Llerenas used the observational skills he honed as a scientist to try to understand the community.
“We have developed an ear, like the local people, in order to be good judges of this, because we don’t normally record whatever we listen to,” he says. “You have to adapt your ear to the local ear and in that way you could actually make judgments and do recordings of what we think are the very best musicians.”
Son huasteco, as the musical style came to be called, is also commonly known in Mexico as huapango. It’s played by a trio of musicians: one playing a small, five-string rhythm guitar called a jarana huasteca, one on an eight-string bass guitar called a quinta huapanguera and another playing a violin. The two guitarists sing coplas, or short poetry stanzas, alternating verses between them.
When Llerenas and his colleagues were collecting the music for El Gusto, they found themselves at a bus stop in Ciudad Valles where they met a trio called Los Camperos Huastecos. Their violinist, the late Heliodoro Copado, is considered one of the top musicians of the son huasteco style. The recording they made of the trio — at a motel restaurant — produced the classic song, “El Sacamandú.”
Son huasteco has two unique trademarks: improvised violin ornamentations based on a melody, and the high falsetto voice. The style has spread beyond Veracruz and San Luis Potosi, where Llerenas and his friends recorded much of this music, to other states including Hidalgo, which is now the wellspring of son huasteco.

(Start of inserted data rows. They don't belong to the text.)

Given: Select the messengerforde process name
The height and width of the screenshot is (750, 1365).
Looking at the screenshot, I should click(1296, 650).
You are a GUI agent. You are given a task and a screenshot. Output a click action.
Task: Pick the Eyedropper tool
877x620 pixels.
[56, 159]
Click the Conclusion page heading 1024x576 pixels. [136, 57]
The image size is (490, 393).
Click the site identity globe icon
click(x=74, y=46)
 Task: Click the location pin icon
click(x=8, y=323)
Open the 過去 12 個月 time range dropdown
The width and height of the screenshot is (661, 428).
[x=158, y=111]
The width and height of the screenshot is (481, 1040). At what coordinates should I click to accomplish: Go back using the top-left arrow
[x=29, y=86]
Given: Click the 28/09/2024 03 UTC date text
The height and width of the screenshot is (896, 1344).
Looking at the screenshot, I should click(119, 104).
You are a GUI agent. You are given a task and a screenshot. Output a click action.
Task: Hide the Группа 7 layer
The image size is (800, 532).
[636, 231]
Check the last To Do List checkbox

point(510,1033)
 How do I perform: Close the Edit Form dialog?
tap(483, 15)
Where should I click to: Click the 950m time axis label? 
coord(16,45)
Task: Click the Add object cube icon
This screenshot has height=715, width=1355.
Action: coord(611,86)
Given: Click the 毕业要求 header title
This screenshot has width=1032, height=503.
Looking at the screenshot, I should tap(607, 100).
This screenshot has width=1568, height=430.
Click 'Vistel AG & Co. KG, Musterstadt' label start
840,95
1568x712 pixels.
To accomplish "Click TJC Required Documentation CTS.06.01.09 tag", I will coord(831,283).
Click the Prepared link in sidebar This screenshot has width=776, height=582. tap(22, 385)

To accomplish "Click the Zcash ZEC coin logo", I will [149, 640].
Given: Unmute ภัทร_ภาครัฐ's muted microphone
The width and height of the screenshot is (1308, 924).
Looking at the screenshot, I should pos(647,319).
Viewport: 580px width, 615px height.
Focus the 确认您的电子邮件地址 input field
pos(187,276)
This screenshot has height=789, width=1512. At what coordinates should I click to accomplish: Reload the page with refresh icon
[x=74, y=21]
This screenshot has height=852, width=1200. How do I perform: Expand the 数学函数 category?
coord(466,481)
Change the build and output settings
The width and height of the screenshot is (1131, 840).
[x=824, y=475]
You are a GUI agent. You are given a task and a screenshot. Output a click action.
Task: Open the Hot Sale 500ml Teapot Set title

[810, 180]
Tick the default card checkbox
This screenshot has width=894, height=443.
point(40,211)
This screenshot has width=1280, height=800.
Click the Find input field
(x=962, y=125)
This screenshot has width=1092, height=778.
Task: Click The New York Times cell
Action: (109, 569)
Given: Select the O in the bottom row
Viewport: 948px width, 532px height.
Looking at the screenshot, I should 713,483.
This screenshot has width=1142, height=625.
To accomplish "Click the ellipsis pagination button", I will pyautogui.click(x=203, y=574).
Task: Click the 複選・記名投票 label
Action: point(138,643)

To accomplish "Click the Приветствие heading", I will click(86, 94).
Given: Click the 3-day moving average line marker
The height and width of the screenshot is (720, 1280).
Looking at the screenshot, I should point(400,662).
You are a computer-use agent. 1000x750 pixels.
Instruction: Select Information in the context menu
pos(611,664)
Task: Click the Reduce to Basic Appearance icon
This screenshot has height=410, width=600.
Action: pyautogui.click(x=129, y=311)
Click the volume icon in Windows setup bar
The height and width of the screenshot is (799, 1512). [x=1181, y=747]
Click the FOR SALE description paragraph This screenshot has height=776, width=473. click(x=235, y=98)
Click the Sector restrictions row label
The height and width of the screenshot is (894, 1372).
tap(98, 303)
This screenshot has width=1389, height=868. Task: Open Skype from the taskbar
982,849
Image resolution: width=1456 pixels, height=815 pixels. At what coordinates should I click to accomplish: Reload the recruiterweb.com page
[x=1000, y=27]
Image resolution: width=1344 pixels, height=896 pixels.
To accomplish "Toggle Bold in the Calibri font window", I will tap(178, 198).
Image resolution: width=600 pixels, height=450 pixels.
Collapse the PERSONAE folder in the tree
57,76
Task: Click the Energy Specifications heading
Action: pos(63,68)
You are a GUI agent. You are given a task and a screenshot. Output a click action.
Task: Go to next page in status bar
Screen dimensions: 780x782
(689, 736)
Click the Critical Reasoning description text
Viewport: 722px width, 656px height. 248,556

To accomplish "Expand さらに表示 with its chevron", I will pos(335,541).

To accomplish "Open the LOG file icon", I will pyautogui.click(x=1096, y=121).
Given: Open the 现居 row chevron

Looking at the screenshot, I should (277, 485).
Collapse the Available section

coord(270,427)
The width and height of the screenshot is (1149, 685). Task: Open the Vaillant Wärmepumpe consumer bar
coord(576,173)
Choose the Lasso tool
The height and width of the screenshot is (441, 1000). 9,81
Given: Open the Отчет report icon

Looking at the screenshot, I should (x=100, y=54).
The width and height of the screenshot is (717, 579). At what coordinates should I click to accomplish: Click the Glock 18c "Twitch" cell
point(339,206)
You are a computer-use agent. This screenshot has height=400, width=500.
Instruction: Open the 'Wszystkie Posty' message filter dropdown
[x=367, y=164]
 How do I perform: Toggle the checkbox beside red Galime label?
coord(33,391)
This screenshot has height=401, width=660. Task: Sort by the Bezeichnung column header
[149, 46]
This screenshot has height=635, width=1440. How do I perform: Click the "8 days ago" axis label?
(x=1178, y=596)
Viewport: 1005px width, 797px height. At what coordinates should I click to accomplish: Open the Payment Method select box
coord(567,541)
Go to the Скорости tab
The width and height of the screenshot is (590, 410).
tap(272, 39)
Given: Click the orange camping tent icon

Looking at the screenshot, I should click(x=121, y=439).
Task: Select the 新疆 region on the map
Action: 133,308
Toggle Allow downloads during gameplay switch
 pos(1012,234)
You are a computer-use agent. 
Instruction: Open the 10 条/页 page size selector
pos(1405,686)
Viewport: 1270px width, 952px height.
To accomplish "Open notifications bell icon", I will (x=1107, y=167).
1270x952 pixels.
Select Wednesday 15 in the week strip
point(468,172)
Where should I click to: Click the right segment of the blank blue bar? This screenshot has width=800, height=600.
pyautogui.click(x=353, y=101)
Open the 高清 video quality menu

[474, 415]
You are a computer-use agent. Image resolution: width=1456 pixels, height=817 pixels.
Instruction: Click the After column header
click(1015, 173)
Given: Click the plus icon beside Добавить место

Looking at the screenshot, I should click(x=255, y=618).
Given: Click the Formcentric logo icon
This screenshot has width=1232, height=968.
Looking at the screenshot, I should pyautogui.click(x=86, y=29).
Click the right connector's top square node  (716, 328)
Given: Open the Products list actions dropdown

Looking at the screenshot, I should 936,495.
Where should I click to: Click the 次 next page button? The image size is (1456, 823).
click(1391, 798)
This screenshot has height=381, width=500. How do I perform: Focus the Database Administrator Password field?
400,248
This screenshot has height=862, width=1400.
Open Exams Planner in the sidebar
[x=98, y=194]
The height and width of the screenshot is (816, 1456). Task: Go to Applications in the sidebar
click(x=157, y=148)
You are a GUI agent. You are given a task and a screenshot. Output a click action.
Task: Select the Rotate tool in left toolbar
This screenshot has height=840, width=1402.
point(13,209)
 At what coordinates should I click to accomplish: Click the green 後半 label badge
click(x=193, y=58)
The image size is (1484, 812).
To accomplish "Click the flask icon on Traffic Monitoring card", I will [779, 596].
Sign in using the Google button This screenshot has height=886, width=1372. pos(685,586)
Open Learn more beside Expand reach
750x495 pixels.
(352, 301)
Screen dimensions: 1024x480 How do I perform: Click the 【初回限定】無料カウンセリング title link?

Llerenas says the reason for the music’s popularity is the demand for it at family parties, weddings, baptisms and birthdays.
“So it is the desire of the community, they love this music, they have been born to, they dance to it [and] they drink to it,” he says. “So it’s the meaning of the fiesta for them, where the huasteco music is associated.”
Writer Mary Farquharson co-produced the El Gusto compilation. She says contemporary groups are not re-inventing the sound, but building on the roots that make the music remarkable.
“The emotional range that can go from joy to great tragedy within one song, but there’s always emotional relief,” Farquharson says. “It sort of pushes you up and drags you down and whirls you around, all in one song. It’s such a complete music and it’s played by three musicians.”
Roy Germano was filming his documentary The Other Side of Immigration in 2008, when he and a friend picked up a CD in a market one day. He says he was “blown away by the sound.”
Last summer, Germano began shooting a new documentary about son huasteco music called A Mexican Sound. For him, the recordings are great, but to really get the feel of the music, he says, you have to see it live.
“When you throw into the mix a live performance — where people are dancing on the tarima and creating their own rhythm — I think it’s just a magical sound,” Germano says.
One of the musicians Germano interviewed for his documentary is Marcos Hernandez. More than 40 years ago, Llerenas and his friends discovered Hernandez, who at the time was a 17-year-old singer and guitar player with a group named Los Cantores de la Sierra.
Hernandez says he’s thrilled to see children learning son huasteco. He says his grandkids are starting to like it, and even kids as young as six are playing almost like professionals because parents are exposing them to the music at an early age.
When Llerenas and his three friends went to the Huasteca region to record this music, they thought it was on the verge of extinction. Today, it’s thriving, perhaps more than ever. Thanks to their efforts, even more people will have the pleasure — El Gusto — of hearing it.